Friday, September 11, 2009

Reverence for Life

from "The Ethics of Reverence for Life," Albert Schweitzer, in “Christendom” Magazine, 1936

“Here, then, is the first spiritual act in man’s experience: reverence for life. The consequence of it is that he comes to realize his dependence upon events quite beyond his control. Therefore he becomes resigned. And this is the second spiritual act: resignation.

“I have said that resignation is the very basis of ethics. Starting from this position, the will-to-live comes first to veracity as the primary ground of virtue. If I am faithful to my will-to-live, I cannot disguise this fact, even though such disguise or evasion might seem to my advantage. Reverence for my will-to-live leads me to the necessity of being sincere with myself. And out of this fidelity to my own nature grows all my faithfulness. Thus, sincerity is the first ethical quality which appears. However lacking one may be in other respects, sincerity is the one thing which he must possess. Nor is this point of view to be found only among people of complex social life. Primitive cultures show the fact to be equally true there. Resignation to the will-to-live leads directly to this first virtue: sincerity.

“Having reached this point, then, I am in a position to look at the world. I ask knowledge what it can tell me of life. Knowledge replies that what it can tell me is little, yet immense. Whence this universe came, or whither it is bound, or how it happens to be at all, knowledge cannot tell me. Only this: that the will-to-live is everywhere present, even as in me. I do not need science to tell me this; but it cannot tell me anything more essential. Profound and marvelous as chemistry is, for example, it is like all science in the fact that it can lead me only to the mystery of life, which is essentially in me, however near or far away it may be observed.

“What shall be my attitude toward this other life? It can only be of a piece with my attitude towards my own life. If I am a thinking being, I must regard other life than my own with equal reverence. For I shall know that it longs for fulness and development as deeply as I do myself. Therefore, I see that evil is what annihilates, hampers, or hinders life. And this holds good whether I regard it physically or spiritually. Goodness, by the same token, is the saving or helping of life, the enabling of whatever life I can to attain its highest development. …

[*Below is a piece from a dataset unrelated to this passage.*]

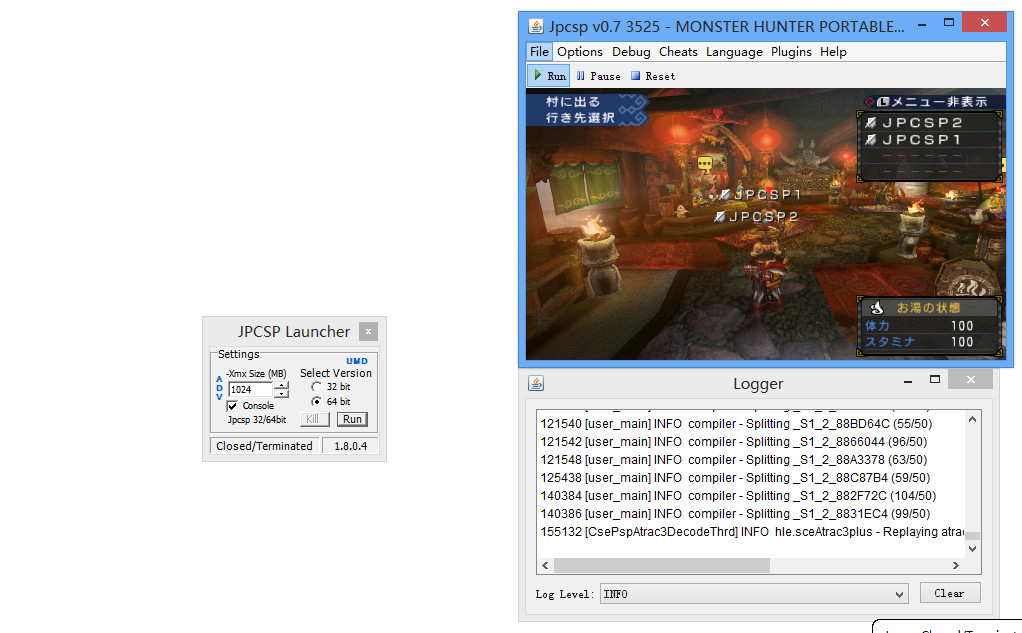Toggle the Console checkbox
Viewport: 1022px width, 633px height.
click(233, 406)
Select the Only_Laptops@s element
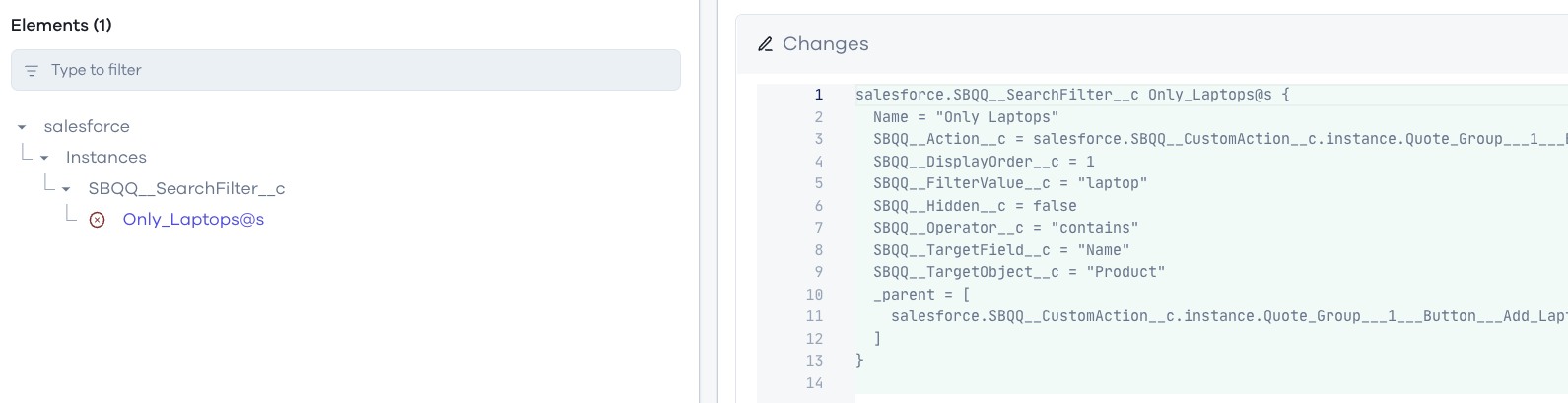 193,219
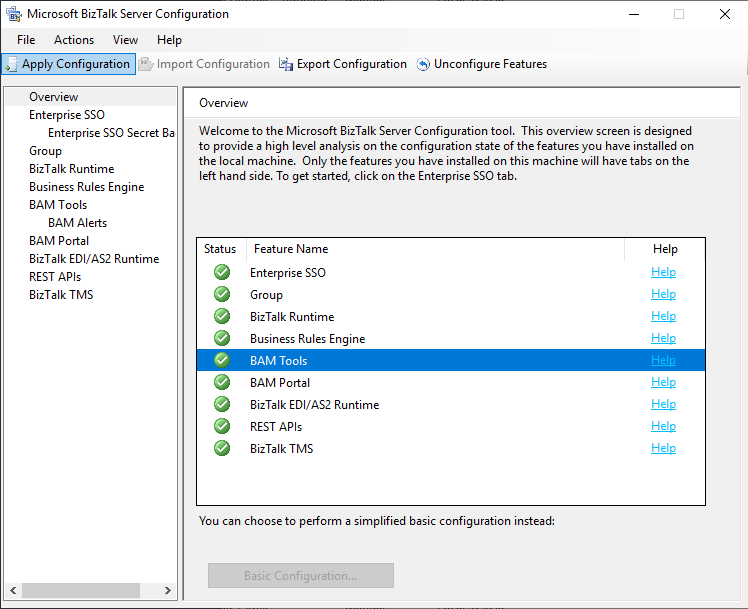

“Reverence for life is a universal ethic.

“We do not say this because of its absolute nature, but because of the boundlessness of its domain. Ordinary ethics seeks to find limits within the sphere of human life and relationships. But the absolute ethics of the will-to-live must reverence every form of life, seeking so far as possible to refrain from destroying any life, regardless of its particular type. It says of no instance of life, "This has no value." It cannot make any such exceptions, for it is built upon reverence for life as such. It knows that the mystery of life is always too profound for us, and that its value is beyond our capacity to estimate. We happen to believe that man’s life is more important than any other form of which we know. But we cannot prove any such comparison of value from what we know of the world’s development. True, in practice we are forced to choose. At times we have to decide arbitrarily which forms of life, and even which particular individuals, we shall save, and which we shall destroy. But the principle of reverence for life is none the less universal.”

Commentary: There is simplicity, yet universality, to Albert Schweitzer's ethic of Reverence for Life. Each of us, with a will-to-live, reveres one's own life. (We want to live and to live without suffering.) Through reason we see the same will-to-live in all other life forms. And what we want for self, life and freedom from suffering, we logically and compassionately, that is ethically, extend to those life forms. Yet we cannot live without taking life and inflicting pain. We endure ambivalence when we affirm and act from a simple ethical rubric: it is good to enhance life and it is evil to destroy life.

Search yourself: In what ways do you act so as to do as little harm as possible? (Example: as a vegetarian I eat eggs for protein, yet have vowed to buy only cage-free eggs, since caged hens appear to endure extraordinary suffering.) Also, because we must live with a resulting moral ambivalence (inevitably we take life and cause suffering for our particular welfare), how do you express reverence to the life forms that have been harmed?